Wabah Hantavirus di Kapal Pesiar, Evakuasi Medis Disiapkan di Kepulauan Canary

Berita3 Dilihat

DermayuMagz.com – Situasi genting terjadi di tengah lautan saat kapal pesiar MV Hondius yang berlayar dari Argentina dilaporkan mengalami wabah hantavirus. Wabah ini telah merenggut nyawa tiga orang dan menimbulkan kekhawatiran akan penyebarannya, memaksa dilakukannya evakuasi medis darurat ke Kepulauan Canary, Spanyol.

Kapal yang dioperasikan oleh Oceanwide Expeditions ini telah berlayar selama kurang lebih sebulan. Setelah sempat singgah di Cape Verde, otoritas kesehatan memutuskan bahwa fasilitas di sana tidak memadai untuk menangani situasi darurat yang terjadi di atas kapal. Keputusan evakuasi ke Kepulauan Canary diambil karena lokasi tersebut memiliki fasilitas medis yang lebih memadai dan dianggap sebagai titik terdekat untuk memberikan penanganan yang dibutuhkan.

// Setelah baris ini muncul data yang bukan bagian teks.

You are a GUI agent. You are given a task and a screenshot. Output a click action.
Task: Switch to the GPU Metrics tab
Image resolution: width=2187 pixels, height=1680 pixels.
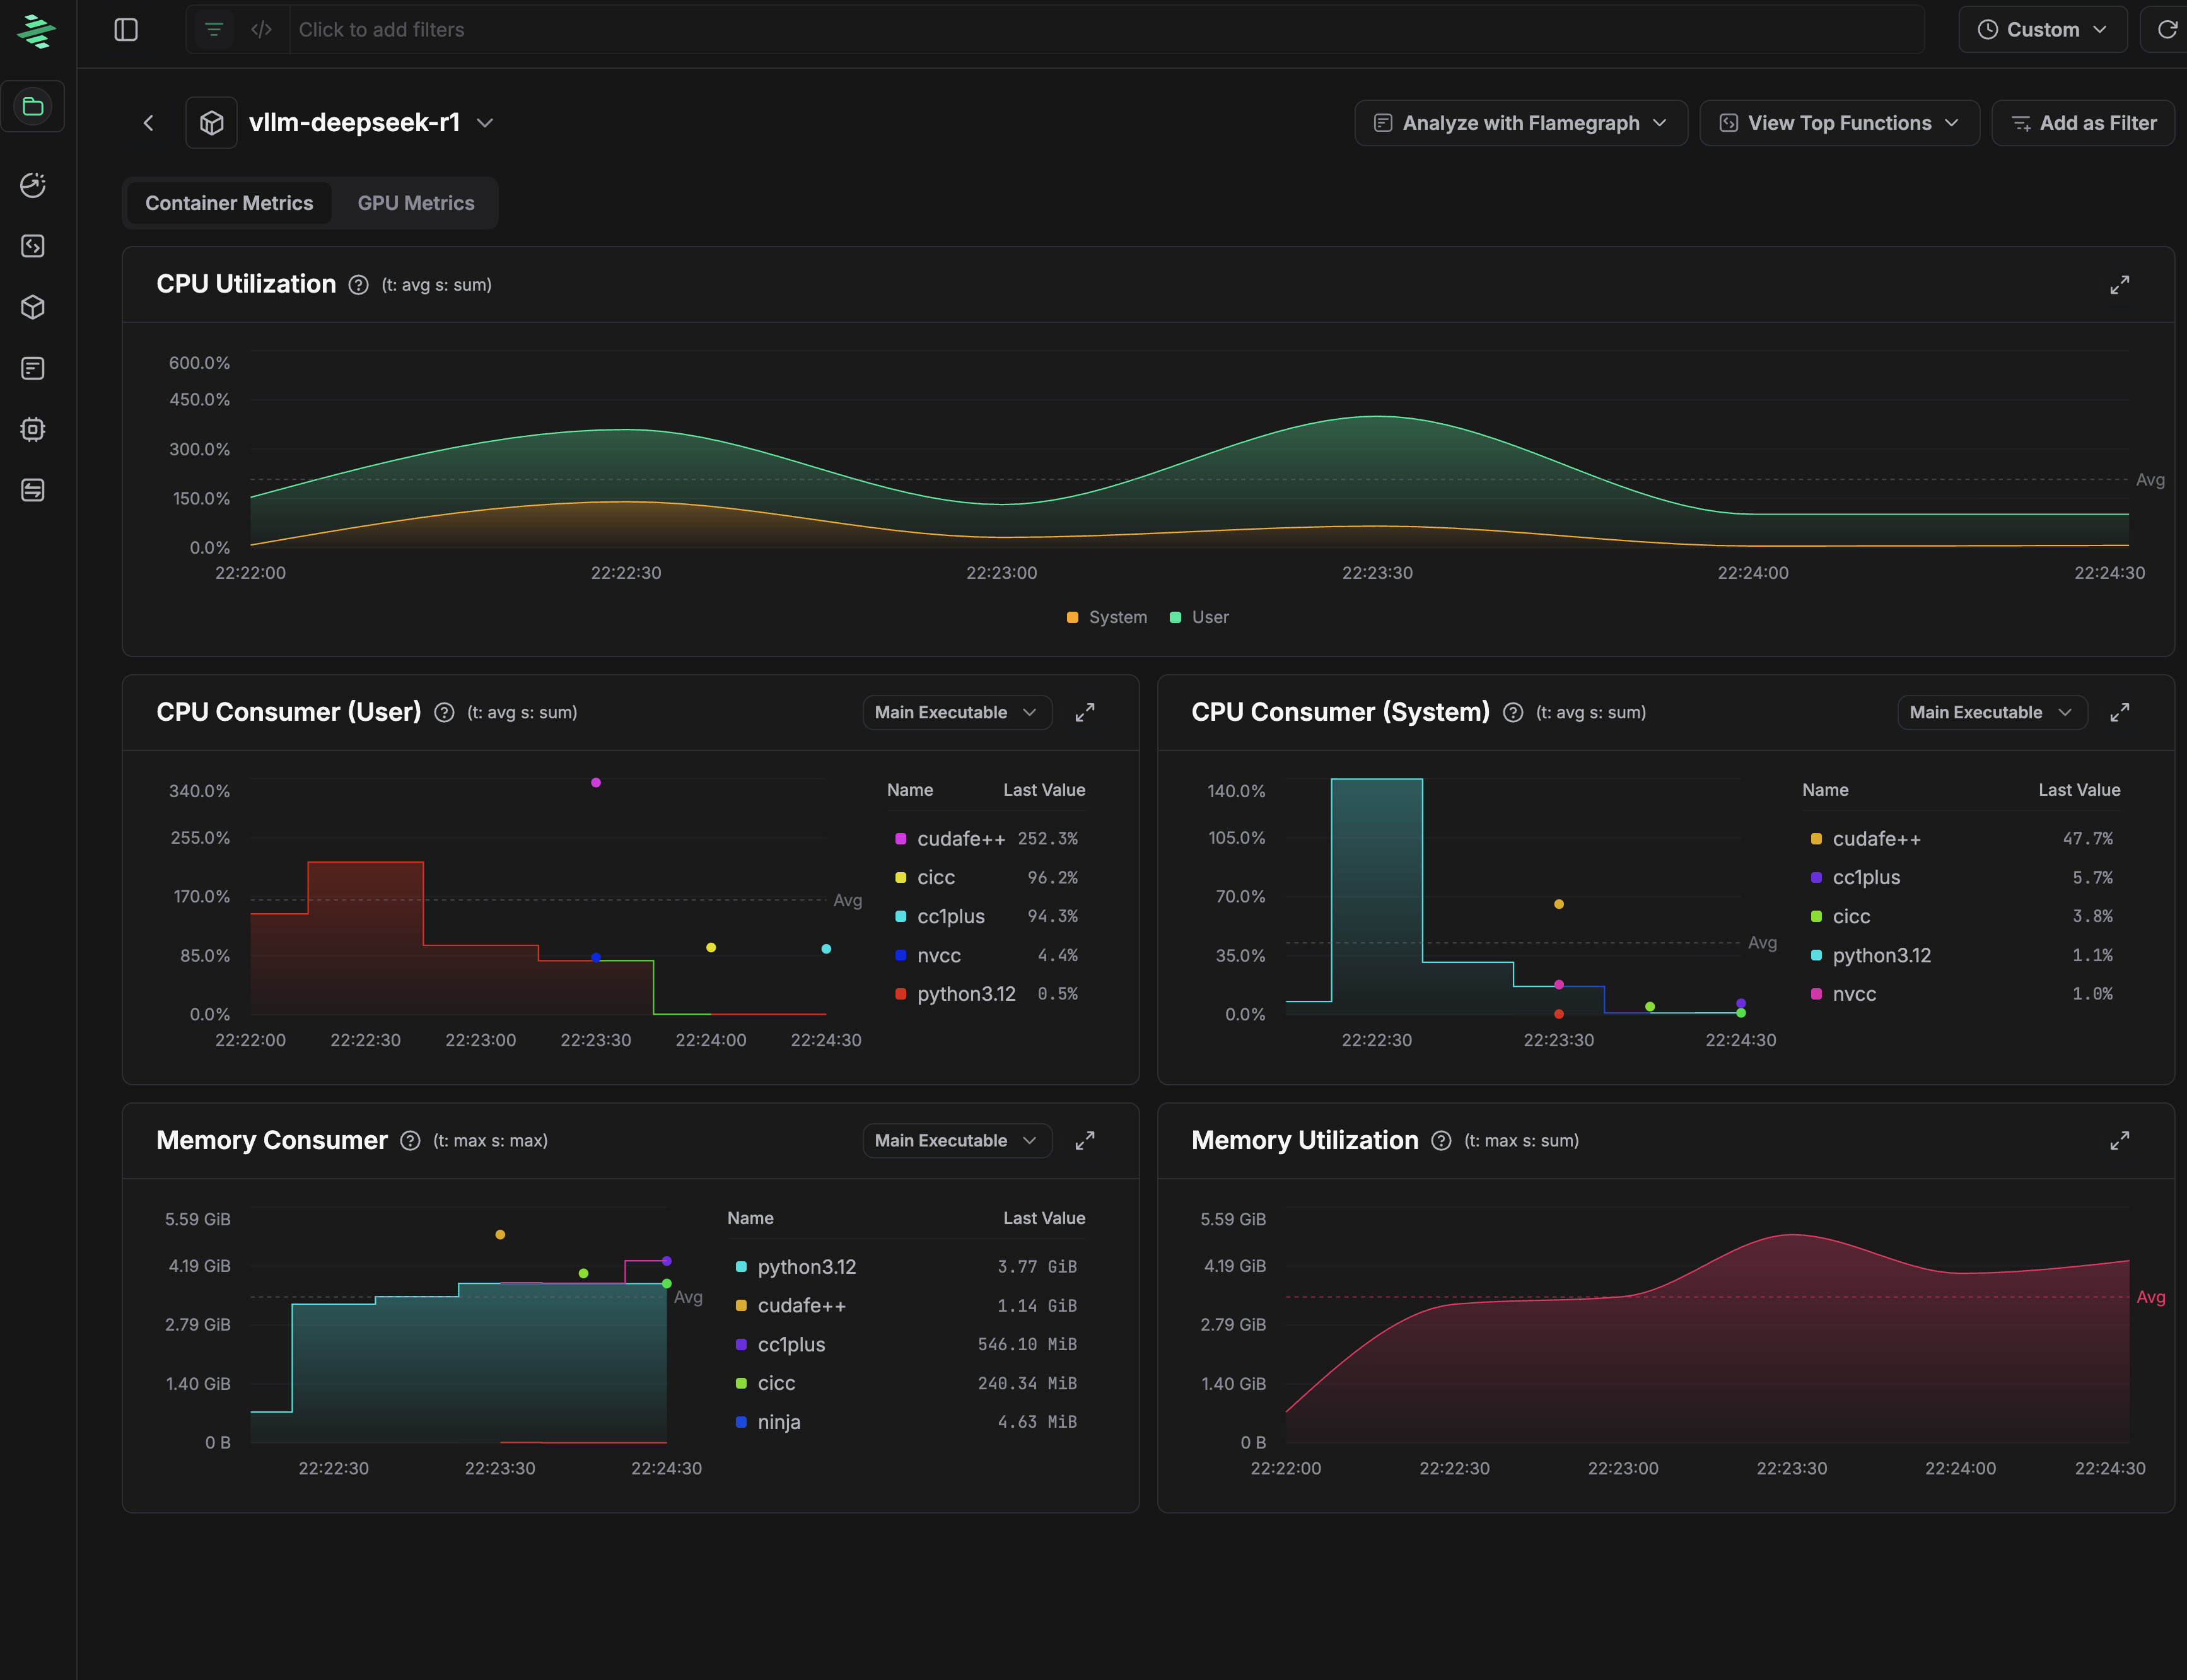416,202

Kementerian Kesehatan Spanyol mengonfirmasi bahwa dua orang yang membutuhkan penanganan medis segera adalah awak kapal, termasuk seorang dokter berkebangsaan Inggris. Keduanya dijadwalkan akan dievakuasi menggunakan pesawat medis khusus menuju Kepulauan Canary. Selain itu, satu orang lainnya yang memiliki kaitan dengan salah satu penumpang asal Jerman yang meninggal dunia, juga masuk dalam daftar prioritas evakuasi.

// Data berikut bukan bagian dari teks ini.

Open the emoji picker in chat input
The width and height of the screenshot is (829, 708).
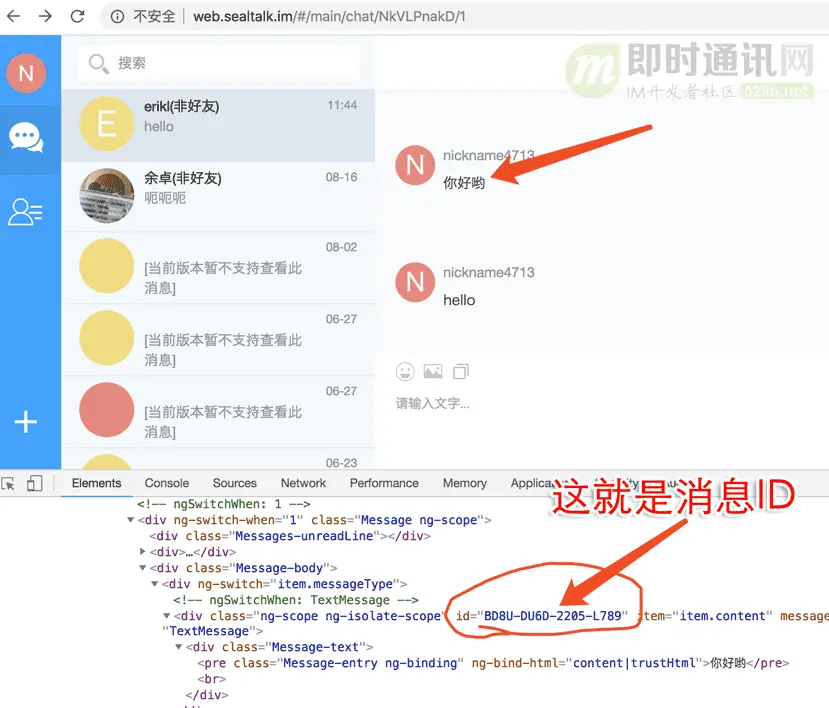coord(404,371)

Baca juga: Aplikasi Mahasiswa Polindra Dukung Perumdam Tirta Darma Ayu

Organisasi Kesehatan Dunia (WHO) menekankan bahwa Cape Verde tidak memiliki kapasitas yang cukup untuk mengatasi wabah yang terjadi di kapal pesiar tersebut. Keputusan untuk memindahkan penanganan ke Kepulauan Canary dinilai sebagai langkah yang paling logis, mengingat tanggung jawab moral dan hukum yang dimiliki Spanyol dalam situasi seperti ini.

Hingga berita ini diturunkan, WHO melaporkan adanya tujuh kasus hantavirus di atas kapal MV Hondius. Dari jumlah tersebut, dua kasus telah terkonfirmasi positif, sementara lima kasus lainnya masih berstatus suspek. Salah satu korban meninggal adalah seorang wanita asal Belanda. Kasus lain yang telah dikonfirmasi adalah seorang warga Inggris berusia 69 tahun yang sebelumnya telah dievakuasi ke Afrika Selatan.

Menariknya, dua korban lain yang meninggal dunia, yaitu suami dari pasien asal Belanda dan seorang warga negara Jerman, belum dapat dikonfirmasi positif hantavirus. Hal ini menimbulkan pertanyaan mengenai kompleksitas diagnosis penyakit ini, terutama dalam kondisi keterbatasan fasilitas dan isolasi yang ketat di atas kapal.

Meskipun hantavirus umumnya ditularkan melalui kontak dengan hewan pengerat, WHO tidak menutup kemungkinan adanya penularan antarmanusia dalam kondisi tertentu. Kontak yang sangat dekat di ruang yang terbatas, seperti yang terjadi di kapal pesiar, dapat meningkatkan risiko penularan. Namun, risiko penyebaran virus ini kepada masyarakat luas dinilai masih relatif rendah.

Sebanyak 149 penumpang yang berasal dari 23 negara berbeda masih berada di atas kapal. Seluruh penumpang dan awak kapal saat ini menjalani protokol pencegahan yang sangat ketat. Setelah tiba di Kepulauan Canary, yang diperkirakan akan terjadi dalam tiga hingga empat hari ke depan, seluruh individu di atas kapal akan menjalani pemeriksaan kesehatan secara menyeluruh.

Pemerintah Spanyol telah menegaskan komitmennya untuk memastikan bahwa seluruh proses penanganan dan pemeriksaan dilakukan di fasilitas yang terisolasi dan menggunakan transportasi khusus. Langkah ini diambil untuk meminimalkan kontak dengan masyarakat lokal dan untuk melindungi para tenaga medis yang terlibat dalam penanganan wabah ini.